Now that the baseball season is in full swing, we must turn our attention towards keeping our athletes healthy and on the field.

Preventing the overuse and abuse of our youths’ throwing arms is a major topic of conversation in the sports medicine community. Workload management is absolutely key for reducing the risk of overuse injury. While the responsibility for managing workload should lie with the coaching staff, this doesn’t always happen at the amateur levels of baseball. We like to empower young pitchers (or, at the very least, their parents) to take charge over the management of their own workloads. So, whether you’re a coach or an athlete, we recommend maintaining a “Pitcher’s Notebook” to log and keep track of in-season workloads.

Major League Baseball’s PitchSmart program provides coaches, parents, and athletes with practical recommendations for pitch counts, inning limits, and rest in between outings based on specific age categorizations. Most baseball associations in Canada are abiding by these guidelines, and we recommend continuing to do so. Having said that, we believe that there is much more that can be done to improve workload management. By tracking other pertinent information, we can better manage the capacity to handle workload throughout the season.

Here are a few simple but practical suggestions:

(1) Number of Pitches Per Inning & the Cumulative Total Per Game. Keep a running log of pitches thrown per outing, inning, and the dates, so as to better manage the pitchers capacity. You can’t expect to build up a player’s ability to handle workload if you aren’t measuring it in even the crudest form.

(2) Rating of Perceived Exertion (RPE). This is a subjective rating, scored on a 1-10 scale (Borg Scale), given by an athlete after their pitching session. It is measuring how hard the pitcher believed they were working. This again, can be helpful in determining capacity to handle workload. If a pitcher throws 40 pitches over 2 innings and scores a 5/10, then maybe next outing they’re ready to push that pitch count higher.

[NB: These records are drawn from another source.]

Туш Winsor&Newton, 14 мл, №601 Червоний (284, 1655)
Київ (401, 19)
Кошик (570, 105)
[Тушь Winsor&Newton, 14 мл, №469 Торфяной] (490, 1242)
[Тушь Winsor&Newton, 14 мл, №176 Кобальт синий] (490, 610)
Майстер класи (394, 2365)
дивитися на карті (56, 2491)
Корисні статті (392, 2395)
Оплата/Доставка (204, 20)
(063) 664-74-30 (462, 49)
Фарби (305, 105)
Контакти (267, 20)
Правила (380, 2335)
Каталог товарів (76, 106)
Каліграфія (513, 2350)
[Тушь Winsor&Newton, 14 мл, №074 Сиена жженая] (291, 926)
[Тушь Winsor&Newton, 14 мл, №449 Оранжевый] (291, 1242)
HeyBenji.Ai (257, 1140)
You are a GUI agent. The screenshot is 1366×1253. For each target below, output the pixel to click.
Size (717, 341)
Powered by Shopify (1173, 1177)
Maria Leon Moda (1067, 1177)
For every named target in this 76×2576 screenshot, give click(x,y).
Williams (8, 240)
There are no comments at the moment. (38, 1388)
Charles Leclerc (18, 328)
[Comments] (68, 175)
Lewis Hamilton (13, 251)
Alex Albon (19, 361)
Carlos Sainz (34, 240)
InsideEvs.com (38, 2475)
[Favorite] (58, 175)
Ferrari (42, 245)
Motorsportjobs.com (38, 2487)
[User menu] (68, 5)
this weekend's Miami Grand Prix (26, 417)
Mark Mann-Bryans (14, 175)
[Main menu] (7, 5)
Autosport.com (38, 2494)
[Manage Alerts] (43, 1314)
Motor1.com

(3) Pre-Throwing Stress and/or Arousal Levels. Essentially tracking what’s going on outside of baseball. For example, pitching during the middle of final exams likely means more cumulative stress on the athlete and this may be a contributing factor to a decline in performance. Let’s remember that any descriptive form of stress, from physical to mental, undergoes the same biological process and is therefore cumulative. 

(4) Post-Throwing Arm Soreness or Fatigue. How does the pitcher rate their arm health when they come out of the game? Get them to describe it in their own words. Does it feel fatigued, stiff, throbbing, aching, sharp, dead etc. Scale their descriptor from 1-10; 10 being the worst possible level. Repeat the scenario from above the following day, or get them to recount it if you don’t see them until later. If this descriptor increases from a 5-7 with the same amount of pitches, or their descriptor changes from fatigued to painful, then something else is at play.

(5) Constantly Review the Information You Collect! This is the most important step of all. You can collect all of the data in the world, but it won’t mean anything unless you are trying to interpret it. Constantly analyzing the information, and linking it together is what will help improve the pitcher’s health throughout the season. 

This is by no means the perfect collection of scientific data. Keep in mind that there are a multitude of variables that are unaccounted for, and that we can’t control for everything. But in a practical setting, it’s better than not tracking at all. Gathering this information will hopefully provide you more insight into the progression and management of a pitcher’s cumulative workload over the course of a season. It is, in our opinion, a better option for developing workload accumulation than traditionally just counting total pitches.

So please, give it a try, see if you can spot any trends, and let us know if there’s anything interesting that comes up!